L’organisation spatiale de Lamontjoie a peu varié depuis sa création. C’est une bastide de taille modeste. Dix îlots constituent le tissu urbain. Les rues se coupent à angle droit. La place a été agrandie par la destruction partielle de l’îlot central. L’intérêt architectural réside dans la cohérence et l’homogénéité du bâti où la pierre domine.
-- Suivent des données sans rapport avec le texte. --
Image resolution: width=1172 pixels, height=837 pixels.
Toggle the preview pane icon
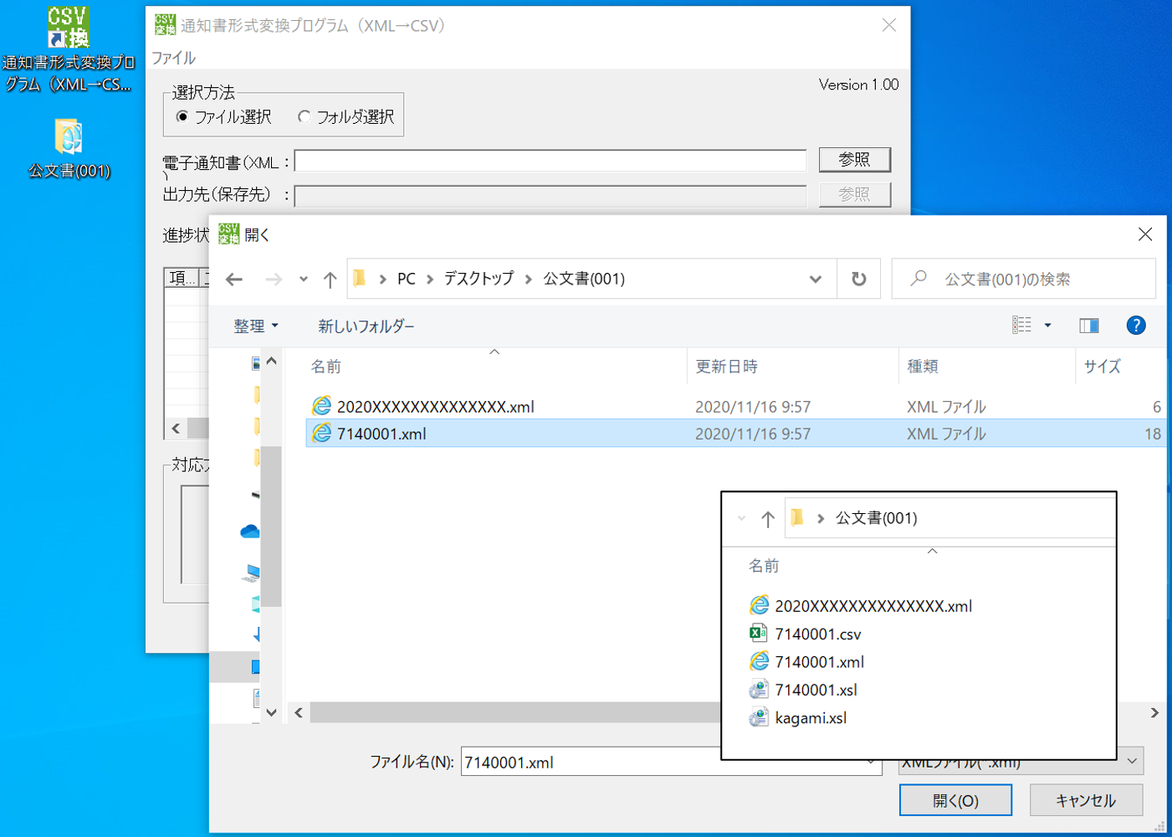point(1088,326)
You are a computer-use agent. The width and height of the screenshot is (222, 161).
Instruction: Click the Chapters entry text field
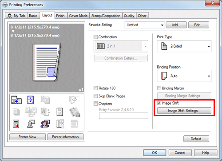pyautogui.click(x=123, y=116)
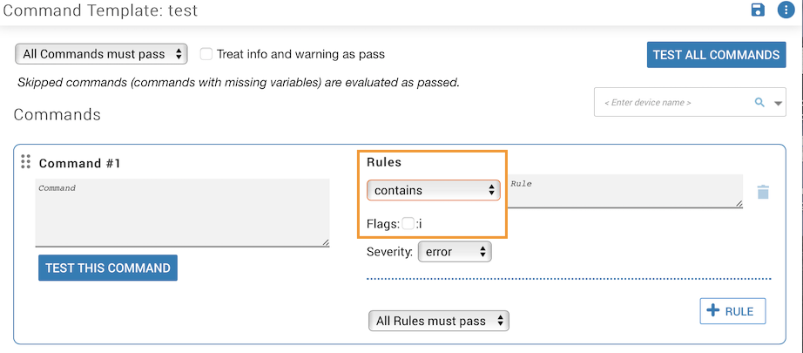Viewport: 803px width, 353px height.
Task: Toggle the Flags :i checkbox
Action: (x=408, y=224)
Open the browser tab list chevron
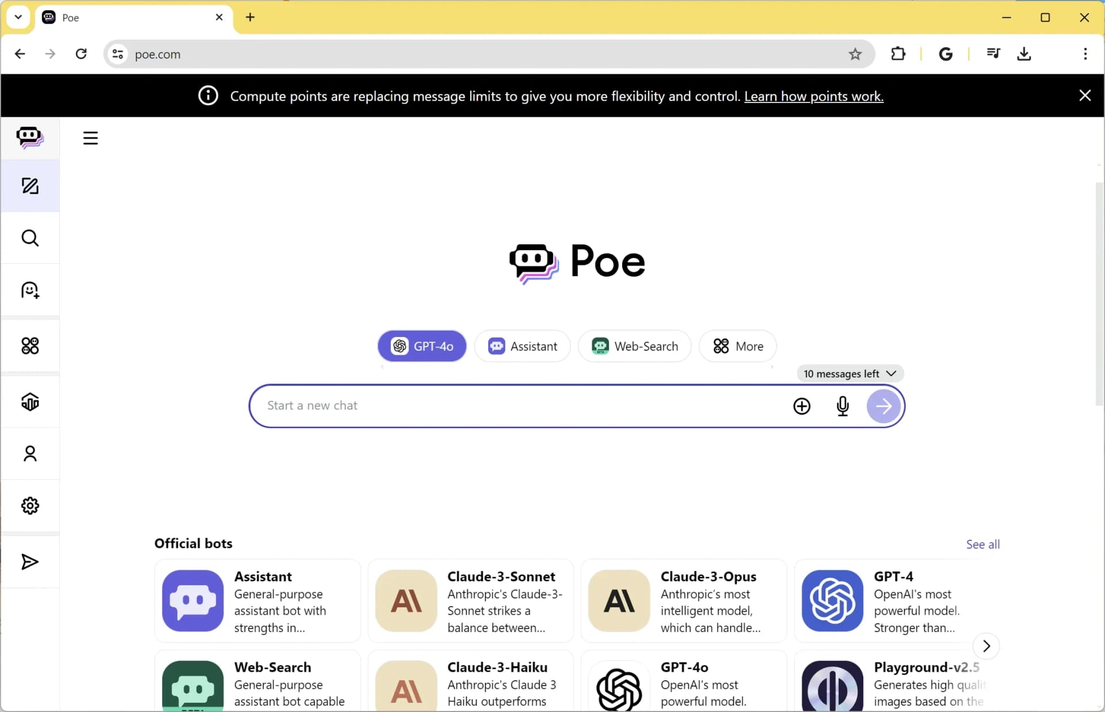The image size is (1105, 712). 18,17
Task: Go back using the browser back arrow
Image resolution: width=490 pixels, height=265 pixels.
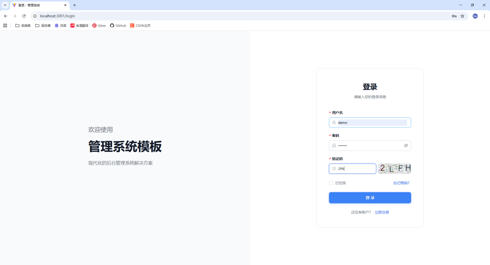Action: pos(5,16)
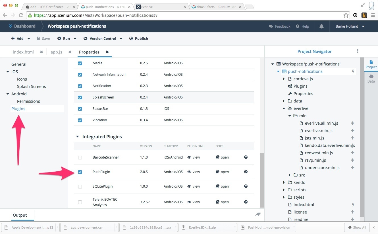
Task: Enable the SQLitePlugin checkbox
Action: [x=80, y=186]
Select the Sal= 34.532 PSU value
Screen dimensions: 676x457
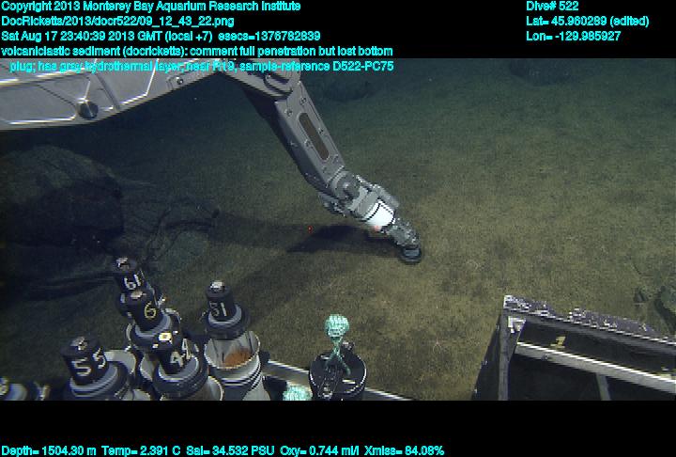(227, 450)
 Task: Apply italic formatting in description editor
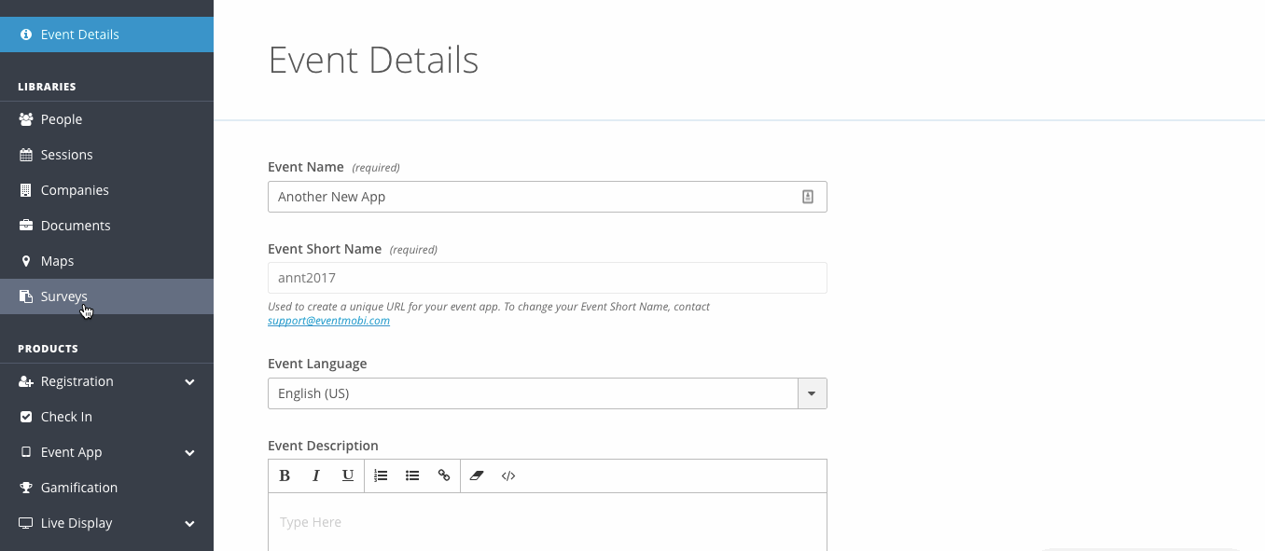[316, 475]
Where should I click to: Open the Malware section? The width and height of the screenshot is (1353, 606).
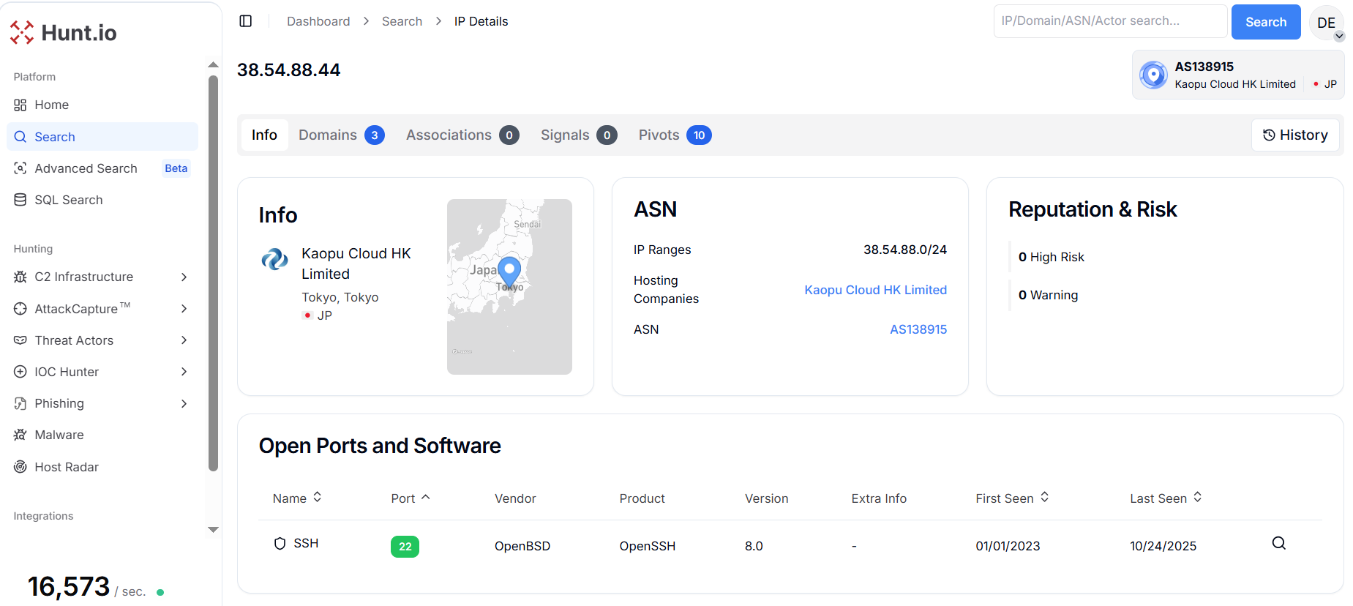(x=59, y=435)
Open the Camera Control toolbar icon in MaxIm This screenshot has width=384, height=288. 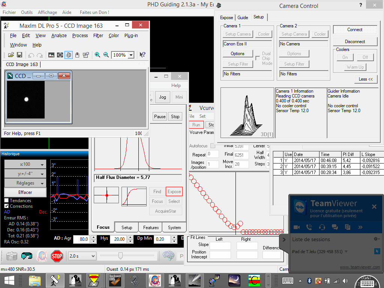point(68,55)
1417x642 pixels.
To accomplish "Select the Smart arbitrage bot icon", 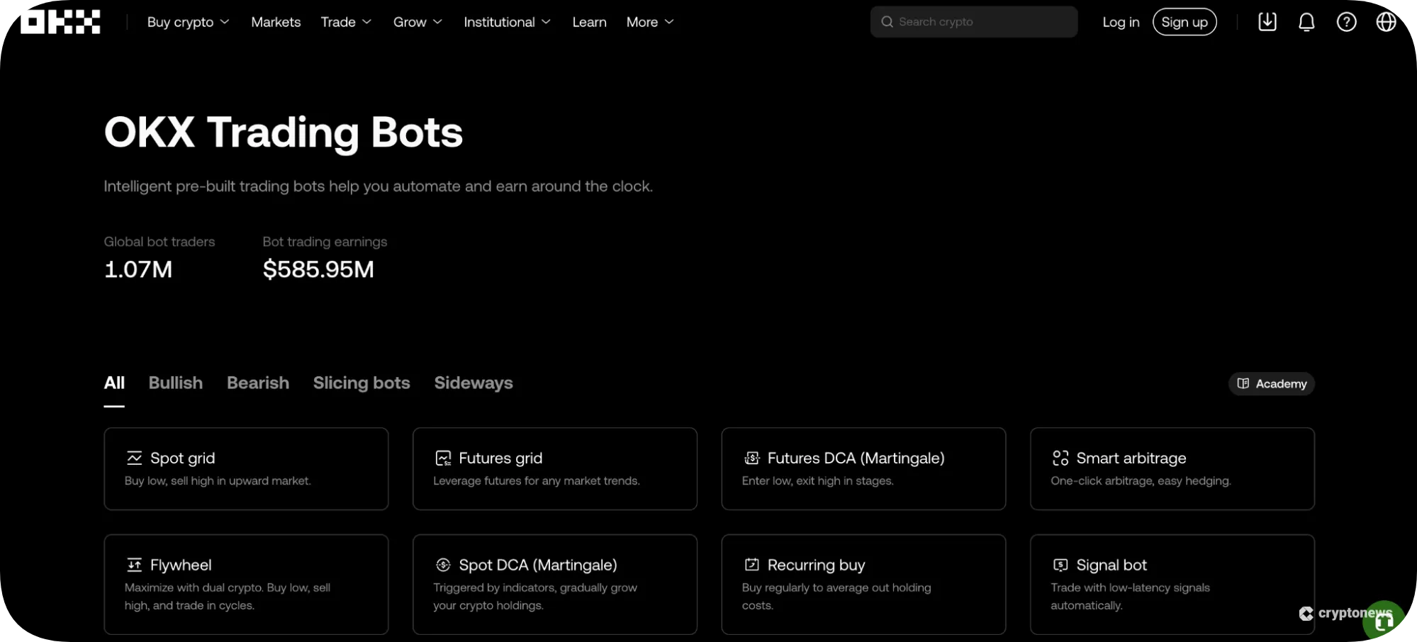I will click(1060, 458).
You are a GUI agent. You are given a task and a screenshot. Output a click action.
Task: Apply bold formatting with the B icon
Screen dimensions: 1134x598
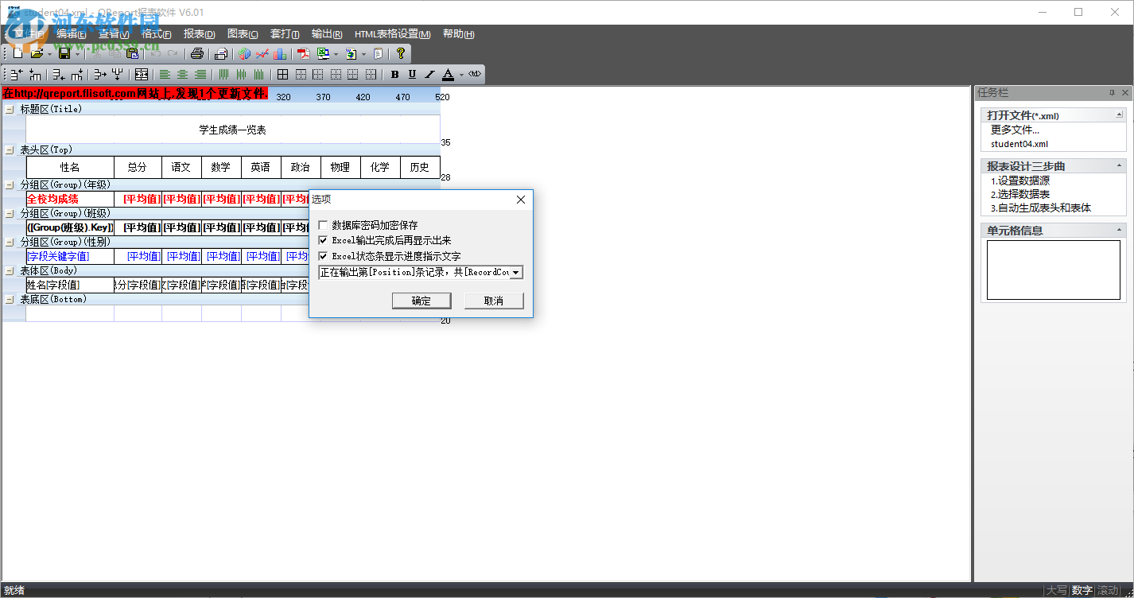(x=394, y=74)
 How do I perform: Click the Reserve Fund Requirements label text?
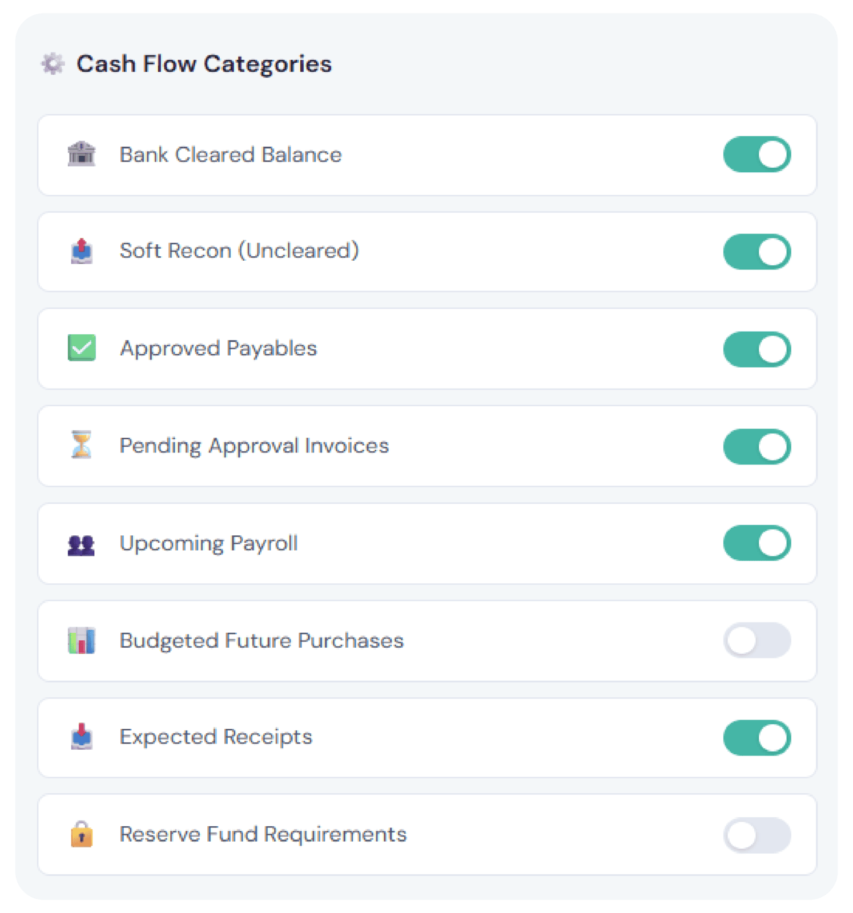263,834
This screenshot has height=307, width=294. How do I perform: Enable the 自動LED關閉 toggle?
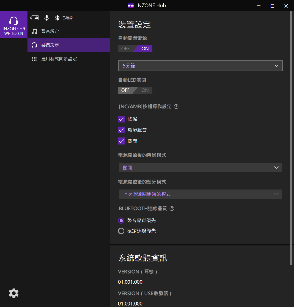(145, 90)
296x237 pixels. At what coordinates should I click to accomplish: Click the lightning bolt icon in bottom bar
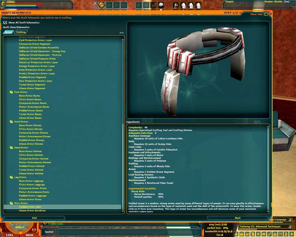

Elle conserve également une église du XVIème siècle qui abrite les reliques de Saint-Louis et un couvent du XVIIème siècle, le couvent des Clarisses.
Il y a actuellement environ 555 habitants.
Nous garons les Z et allons déjeuner à La Table de la Bastide.
Un moment convivial dans un décor chic et contemporain et surtout une cuisine inventive, raffinée, copieuse, faisant la part belle aux produits locaux.
Nous n’avons pas fait honneur aux vins pourtant sympas car conduite et alcool ne font pas bon ménage… Dommage !
Après un bon café nous reprenons la route et allons vers le sud.
La D131 se transforme en D41 lorsque nous quittons le Lot et Garonne pour passer à nouveau dans le Gers.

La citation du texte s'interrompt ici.